These were government-backed companies, with the highest rating on account of that. For private companies, any thought of raising money was futile.
Monday was also a day when not a single commercial paper issue took place, both in the private and public space.
"I have never seen this in my life," said a senior bond arranger.
However, after meeting the finance minister, the chairman of Life Insurance Corporation (LIC) said on Tuesday morning IL&FS would not be allowed to fall. Soon enough, Nabha Power, Gruh Power, Aditya Birla Finance and Aditya Birla Capital raised two months' money at 8-9.10 per cent. The confidence in the market seemed to have started returning.
But still, there is suspicion in the air.
A public sector undertaking raises two kinds of bonds, one for itself and another on behalf of the government. Generally, the market doesn't differentiate much between them because both are linked to the government.
But now, even for PSUs, holders are trying to replace the standalone ones with "government-serviced" papers. In the past one week, "government-serviced" papers are selling at a premium in the secondary markets.
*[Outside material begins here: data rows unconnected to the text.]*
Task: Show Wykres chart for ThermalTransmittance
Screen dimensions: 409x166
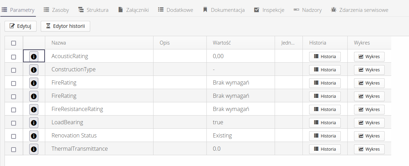Action: pyautogui.click(x=369, y=149)
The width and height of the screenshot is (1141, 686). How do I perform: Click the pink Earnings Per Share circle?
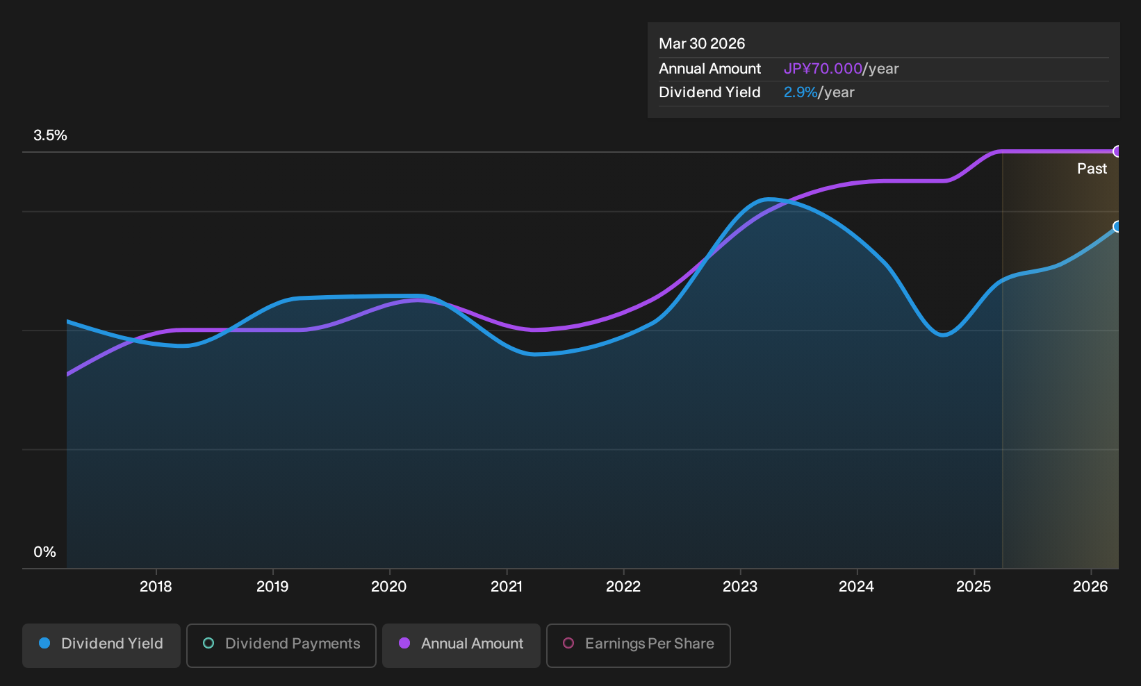[x=568, y=643]
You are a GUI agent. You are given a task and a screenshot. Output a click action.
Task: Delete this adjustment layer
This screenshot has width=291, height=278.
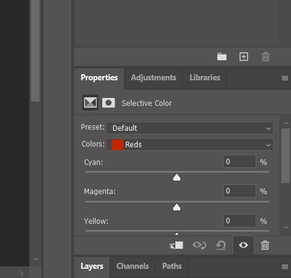pos(265,245)
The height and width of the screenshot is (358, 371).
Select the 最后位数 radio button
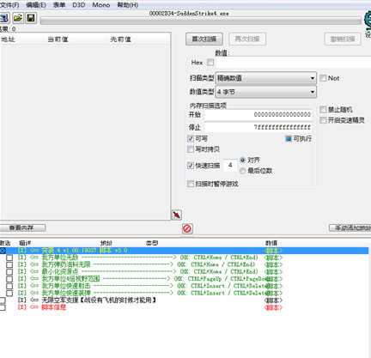coord(242,171)
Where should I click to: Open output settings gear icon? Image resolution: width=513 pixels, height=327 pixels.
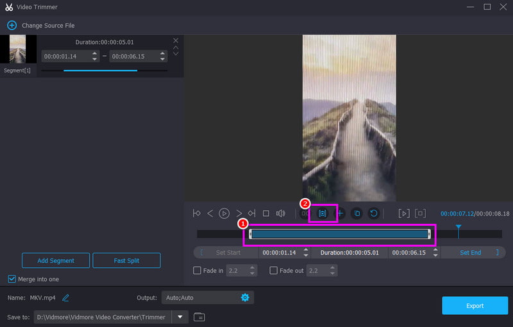(245, 298)
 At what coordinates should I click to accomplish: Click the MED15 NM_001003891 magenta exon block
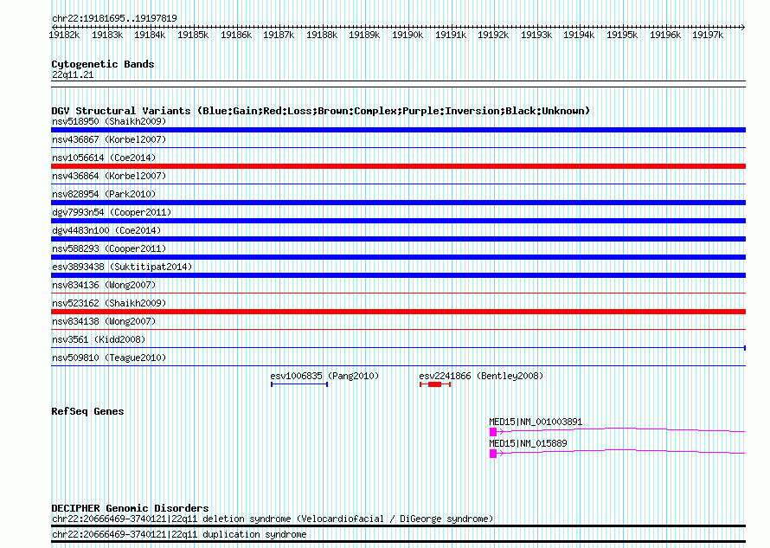pyautogui.click(x=493, y=431)
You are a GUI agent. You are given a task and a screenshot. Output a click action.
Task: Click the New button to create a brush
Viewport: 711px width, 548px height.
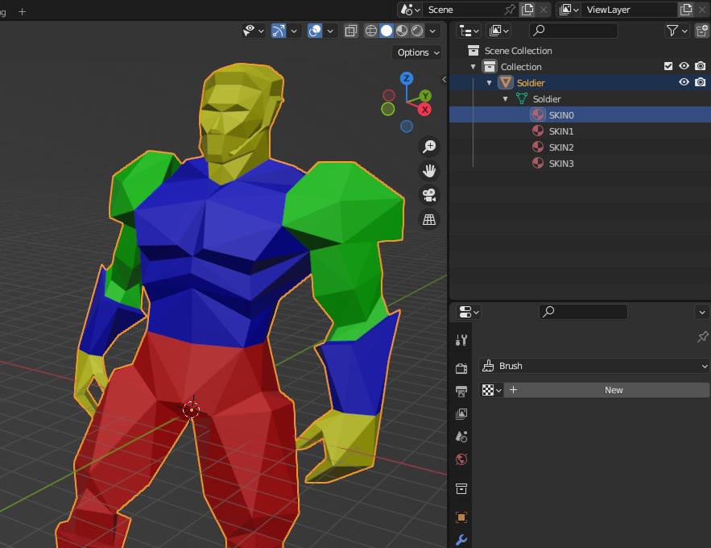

With IL&FS, an AAA-rated firm not so long ago, defaulting for the fifth time, the bond market is rattled. NBFC stocks, led by DHFL Ltd, again bled on Tuesday. And barring a few, not many are willing to invest in this liquidity-deficit market.
Turbulence started after DSP MF tried to sell DHFL papers at a deep discount. There were hardly any buyers. The stock fell more than 60 per cent but recovered in the next trading session after the company clarified that it had enough liquidity. It again fell on Tuesday over 30 per cent.
"The liquidity issue has turned into a confidence issue," said Ramkamal Samanta, vice-president, investments, Star Union Dai-Ichi Life Insurance. "However, a coordinated effort by the regulators and the government can prevent the confidence issue from becoming a solvency issue," Samanta said.
Just a wicket keeper
Fund managers say the IL&FS default will not snowball into a major contagion. But people would prefer to sit on their cash just yet.
"A fund manager is like a wicket keeper. No matter how many catches you take, just one miss and you are to be blamed for the defeat," said a debt fund manager.
"I know the good companies are not going to default. But I am not the one who would give them my money first," said the manager.
Why such a state
"Most fund managers have been cautious about IL&FS for years now, and their exposure to it is much lower than that of banks and other asset managers," said Ananth Narayan, associate professor (finance) at the SP Jain Institute of Management & Research.
Narayan quoted the Sebi data that show 90 per cent of corporate bond issuances in FY18 were rated AA or better. He agreed that the rapid downgrade of IL&FS from AAA to AA+ to BB to D, all in a matter of days, highlighted the need for review and introspection of the ratings process.
The market also blames the Reserve Bank of India (RBI) and the government and their lacklustre communication skills.
Knowing liquidity will dry up in September, the RBI did not provide adequate liquidity in the system. Only after the interbank market fell short of Rs 1.3 trillion did the RBI come up with its announcement of buying bonds from the secondary market.
Secondly, the RBI's drive to shake up private sector bank boards, and keeping mum about it, has made the market suspicious. The market is scared that there is a bad debt surprise waiting to be revealed in private sector banks. The chief executive officers of Axis Bank and YES Bank will be replaced despite the shareholders approving their re-appointment.
The five measures to shore up the rupee were so weak that the markets
discounted the government's intention to fight the battle.
The RBI was silent all along except for a one-line notification on Sunday that it, along with the capital markets
regulator, was keeping a watch.
"It should not be a contagion but it depends how authorities handle it," said Narayan.